Given data —
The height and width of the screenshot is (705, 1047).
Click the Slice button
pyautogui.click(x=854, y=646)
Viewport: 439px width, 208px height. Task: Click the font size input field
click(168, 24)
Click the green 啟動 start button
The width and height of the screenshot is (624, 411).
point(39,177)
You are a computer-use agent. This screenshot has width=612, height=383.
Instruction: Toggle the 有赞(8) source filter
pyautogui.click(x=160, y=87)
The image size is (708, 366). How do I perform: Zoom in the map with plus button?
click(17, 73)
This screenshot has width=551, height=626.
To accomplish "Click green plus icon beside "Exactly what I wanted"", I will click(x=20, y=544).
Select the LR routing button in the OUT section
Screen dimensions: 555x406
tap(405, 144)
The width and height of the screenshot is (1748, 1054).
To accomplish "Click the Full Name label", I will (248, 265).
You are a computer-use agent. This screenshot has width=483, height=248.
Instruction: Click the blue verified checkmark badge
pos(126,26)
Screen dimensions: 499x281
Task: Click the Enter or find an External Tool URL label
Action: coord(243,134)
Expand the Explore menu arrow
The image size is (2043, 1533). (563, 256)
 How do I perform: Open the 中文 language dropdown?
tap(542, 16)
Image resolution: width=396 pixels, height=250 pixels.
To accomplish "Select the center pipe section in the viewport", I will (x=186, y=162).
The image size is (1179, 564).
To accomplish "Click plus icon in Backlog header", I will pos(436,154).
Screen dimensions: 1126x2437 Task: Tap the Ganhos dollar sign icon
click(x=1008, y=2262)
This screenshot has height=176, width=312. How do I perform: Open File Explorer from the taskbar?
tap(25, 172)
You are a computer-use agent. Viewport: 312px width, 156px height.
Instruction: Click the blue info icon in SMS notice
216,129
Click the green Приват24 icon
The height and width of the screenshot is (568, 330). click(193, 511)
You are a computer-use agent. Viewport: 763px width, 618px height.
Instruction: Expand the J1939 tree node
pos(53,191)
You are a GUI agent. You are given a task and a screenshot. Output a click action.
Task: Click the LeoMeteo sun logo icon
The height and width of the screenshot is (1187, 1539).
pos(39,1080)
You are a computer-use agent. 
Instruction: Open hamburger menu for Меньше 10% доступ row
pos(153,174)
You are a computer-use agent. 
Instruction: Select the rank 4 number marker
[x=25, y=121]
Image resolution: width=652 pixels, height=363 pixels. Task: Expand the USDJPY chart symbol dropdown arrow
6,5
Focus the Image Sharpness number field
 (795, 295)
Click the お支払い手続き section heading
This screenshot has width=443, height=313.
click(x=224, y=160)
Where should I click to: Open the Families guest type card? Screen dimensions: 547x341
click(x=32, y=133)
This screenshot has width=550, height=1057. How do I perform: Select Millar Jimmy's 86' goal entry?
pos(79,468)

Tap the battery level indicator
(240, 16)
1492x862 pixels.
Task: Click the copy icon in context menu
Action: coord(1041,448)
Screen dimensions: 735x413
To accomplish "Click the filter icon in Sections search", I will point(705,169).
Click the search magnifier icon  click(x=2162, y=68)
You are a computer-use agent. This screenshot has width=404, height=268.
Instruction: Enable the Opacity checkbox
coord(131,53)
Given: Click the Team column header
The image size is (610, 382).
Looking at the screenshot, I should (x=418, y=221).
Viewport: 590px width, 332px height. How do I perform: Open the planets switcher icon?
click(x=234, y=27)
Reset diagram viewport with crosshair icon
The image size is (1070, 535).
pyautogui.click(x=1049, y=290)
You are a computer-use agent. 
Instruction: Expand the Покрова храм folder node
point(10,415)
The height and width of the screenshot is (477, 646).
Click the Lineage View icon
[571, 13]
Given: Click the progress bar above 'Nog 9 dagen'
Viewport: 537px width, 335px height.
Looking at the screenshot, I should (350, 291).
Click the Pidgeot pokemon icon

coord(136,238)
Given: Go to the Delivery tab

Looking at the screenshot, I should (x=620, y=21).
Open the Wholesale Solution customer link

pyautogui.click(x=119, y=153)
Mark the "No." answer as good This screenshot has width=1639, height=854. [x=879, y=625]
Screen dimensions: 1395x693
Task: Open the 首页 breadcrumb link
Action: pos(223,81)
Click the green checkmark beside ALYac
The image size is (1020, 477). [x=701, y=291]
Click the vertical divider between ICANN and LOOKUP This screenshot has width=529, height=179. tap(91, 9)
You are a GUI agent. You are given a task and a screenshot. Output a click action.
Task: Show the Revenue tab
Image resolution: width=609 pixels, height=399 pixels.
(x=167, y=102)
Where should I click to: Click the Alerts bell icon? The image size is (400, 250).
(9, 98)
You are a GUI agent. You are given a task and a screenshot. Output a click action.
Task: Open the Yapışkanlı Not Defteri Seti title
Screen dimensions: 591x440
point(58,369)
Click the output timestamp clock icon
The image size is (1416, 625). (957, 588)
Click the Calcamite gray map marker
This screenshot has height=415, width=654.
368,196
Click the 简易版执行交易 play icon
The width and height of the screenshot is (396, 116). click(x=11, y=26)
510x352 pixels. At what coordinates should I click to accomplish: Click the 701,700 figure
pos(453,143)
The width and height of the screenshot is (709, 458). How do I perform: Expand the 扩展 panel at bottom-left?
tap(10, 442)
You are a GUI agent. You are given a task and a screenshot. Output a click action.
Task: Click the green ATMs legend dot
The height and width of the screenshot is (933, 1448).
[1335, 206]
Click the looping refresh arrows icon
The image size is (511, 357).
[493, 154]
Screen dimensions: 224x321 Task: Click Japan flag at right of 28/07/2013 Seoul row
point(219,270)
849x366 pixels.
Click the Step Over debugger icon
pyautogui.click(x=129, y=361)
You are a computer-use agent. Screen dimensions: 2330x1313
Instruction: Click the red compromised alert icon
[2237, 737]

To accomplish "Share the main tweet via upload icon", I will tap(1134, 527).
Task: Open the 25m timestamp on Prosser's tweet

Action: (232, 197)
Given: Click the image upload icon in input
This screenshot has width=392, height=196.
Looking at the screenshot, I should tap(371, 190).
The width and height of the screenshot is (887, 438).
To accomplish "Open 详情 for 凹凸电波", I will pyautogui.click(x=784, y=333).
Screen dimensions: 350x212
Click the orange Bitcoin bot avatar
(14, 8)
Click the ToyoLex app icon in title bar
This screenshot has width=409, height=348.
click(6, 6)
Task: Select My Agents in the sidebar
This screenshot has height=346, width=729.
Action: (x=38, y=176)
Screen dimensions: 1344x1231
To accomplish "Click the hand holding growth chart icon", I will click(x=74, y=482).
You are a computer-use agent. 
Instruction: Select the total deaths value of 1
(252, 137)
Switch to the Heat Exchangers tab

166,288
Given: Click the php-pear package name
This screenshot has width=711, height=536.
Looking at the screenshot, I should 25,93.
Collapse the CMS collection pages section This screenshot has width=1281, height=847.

Short task —
Change every "Instruction:" in the rows above to "Command:" and reproduce the rows with nothing else altered.

Expected answer —
The height and width of the screenshot is (705, 1047).
Click the Slice button
pyautogui.click(x=854, y=646)
Viewport: 439px width, 208px height. Task: Click the font size input field
click(168, 24)
Click the green 啟動 start button
The width and height of the screenshot is (624, 411).
point(39,177)
You are a computer-use agent. This screenshot has width=612, height=383.
Command: Toggle the 有赞(8) source filter
pyautogui.click(x=160, y=87)
The image size is (708, 366). How do I perform: Zoom in the map with plus button?
click(17, 73)
This screenshot has width=551, height=626.
To accomplish "Click green plus icon beside "Exactly what I wanted"", I will click(x=20, y=544).
Select the LR routing button in the OUT section
Screen dimensions: 555x406
tap(405, 144)
The width and height of the screenshot is (1748, 1054).
To accomplish "Click the Full Name label", I will (248, 265).
You are a computer-use agent. This screenshot has width=483, height=248.
Command: Click the blue verified checkmark badge
pos(126,26)
Screen dimensions: 499x281
Task: Click the Enter or find an External Tool URL label
Action: coord(243,134)
Expand the Explore menu arrow
The image size is (2043, 1533). (563, 256)
 How do I perform: Open the 中文 language dropdown?
tap(542, 16)
Image resolution: width=396 pixels, height=250 pixels.
To accomplish "Select the center pipe section in the viewport", I will (x=186, y=162).
The image size is (1179, 564).
To accomplish "Click plus icon in Backlog header", I will pos(436,154).
Screen dimensions: 1126x2437 Task: Tap the Ganhos dollar sign icon
click(x=1008, y=2262)
This screenshot has height=176, width=312. How do I perform: Open File Explorer from the taskbar?
tap(25, 172)
You are a computer-use agent. Viewport: 312px width, 156px height.
Command: Click the blue info icon in SMS notice
216,129
Click the green Приват24 icon
The height and width of the screenshot is (568, 330). click(193, 511)
You are a computer-use agent. Viewport: 763px width, 618px height.
Command: Expand the J1939 tree node
pos(53,191)
You are a GUI agent. You are given a task and a screenshot. Output a click action.
Task: Click the LeoMeteo sun logo icon
The height and width of the screenshot is (1187, 1539).
pos(39,1080)
You are a computer-use agent. 
Command: Open hamburger menu for Меньше 10% доступ row
pos(153,174)
You are a computer-use agent. 
Command: Select the rank 4 number marker
[x=25, y=121]
Image resolution: width=652 pixels, height=363 pixels. Task: Expand the USDJPY chart symbol dropdown arrow
6,5
Focus the Image Sharpness number field
 (795, 295)
Click the お支払い手続き section heading
This screenshot has width=443, height=313.
click(x=224, y=160)
Where should I click to: Open the Families guest type card? Screen dimensions: 547x341
click(x=32, y=133)
This screenshot has width=550, height=1057. How do I perform: Select Millar Jimmy's 86' goal entry?
pos(79,468)

Tap the battery level indicator
(240, 16)
1492x862 pixels.
Task: Click the copy icon in context menu
Action: coord(1041,448)
Screen dimensions: 735x413
To accomplish "Click the filter icon in Sections search", I will point(705,169).
Click the search magnifier icon  click(x=2162, y=68)
You are a computer-use agent. This screenshot has width=404, height=268.
Command: Enable the Opacity checkbox
coord(131,53)
Given: Click the Team column header
The image size is (610, 382).
Looking at the screenshot, I should (x=418, y=221).
Viewport: 590px width, 332px height. How do I perform: Open the planets switcher icon?
click(x=234, y=27)
Reset diagram viewport with crosshair icon
The image size is (1070, 535).
pyautogui.click(x=1049, y=290)
You are a computer-use agent. 
Command: Expand the Покрова храм folder node
point(10,415)
The height and width of the screenshot is (477, 646).
Click the Lineage View icon
[571, 13]
Given: Click the progress bar above 'Nog 9 dagen'
Viewport: 537px width, 335px height.
Looking at the screenshot, I should (350, 291).
Click the Pidgeot pokemon icon

coord(136,238)
Given: Go to the Delivery tab

Looking at the screenshot, I should (x=620, y=21).
Open the Wholesale Solution customer link

pyautogui.click(x=119, y=153)
Mark the "No." answer as good This screenshot has width=1639, height=854. [x=879, y=625]
Screen dimensions: 1395x693
Task: Open the 首页 breadcrumb link
Action: pos(223,81)
Click the green checkmark beside ALYac
The image size is (1020, 477). [x=701, y=291]
Click the vertical divider between ICANN and LOOKUP This screenshot has width=529, height=179. tap(91, 9)
You are a GUI agent. You are given a task and a screenshot. Output a click action.
Task: Show the Revenue tab
Image resolution: width=609 pixels, height=399 pixels.
(x=167, y=102)
Where should I click to: Click the Alerts bell icon? The image size is (400, 250).
(9, 98)
You are a GUI agent. You are given a task and a screenshot. Output a click action.
Task: Open the Yapışkanlı Not Defteri Seti title
Screen dimensions: 591x440
point(58,369)
Click the output timestamp clock icon
The image size is (1416, 625). (957, 588)
Click the Calcamite gray map marker
This screenshot has height=415, width=654.
368,196
Click the 简易版执行交易 play icon
The width and height of the screenshot is (396, 116). click(x=11, y=26)
510x352 pixels. At what coordinates should I click to accomplish: Click the 701,700 figure
pos(453,143)
The width and height of the screenshot is (709, 458). How do I perform: Expand the 扩展 panel at bottom-left?
tap(10, 442)
You are a GUI agent. You are given a task and a screenshot. Output a click action.
Task: Click the green ATMs legend dot
The height and width of the screenshot is (933, 1448).
[1335, 206]
Click the looping refresh arrows icon
The image size is (511, 357).
[493, 154]
Screen dimensions: 224x321 Task: Click Japan flag at right of 28/07/2013 Seoul row
point(219,270)
849x366 pixels.
Click the Step Over debugger icon
pyautogui.click(x=129, y=361)
You are a computer-use agent. Screen dimensions: 2330x1313
Command: Click the red compromised alert icon
[2237, 737]

To accomplish "Share the main tweet via upload icon", I will tap(1134, 527).
Task: Open the 25m timestamp on Prosser's tweet

Action: (232, 197)
Given: Click the image upload icon in input
This screenshot has width=392, height=196.
Looking at the screenshot, I should tap(371, 190).
The width and height of the screenshot is (887, 438).
To accomplish "Open 详情 for 凹凸电波", I will pyautogui.click(x=784, y=333).
Screen dimensions: 350x212
Click the orange Bitcoin bot avatar
(14, 8)
Click the ToyoLex app icon in title bar
This screenshot has width=409, height=348.
click(6, 6)
Task: Select My Agents in the sidebar
This screenshot has height=346, width=729.
Action: (x=38, y=176)
Screen dimensions: 1344x1231
To accomplish "Click the hand holding growth chart icon", I will click(x=74, y=482).
You are a computer-use agent. 
Command: Select the total deaths value of 1
(252, 137)
Switch to the Heat Exchangers tab

166,288
Given: Click the php-pear package name
This screenshot has width=711, height=536.
Looking at the screenshot, I should 25,93.
Collapse the CMS collection pages section This screenshot has width=1281, height=847.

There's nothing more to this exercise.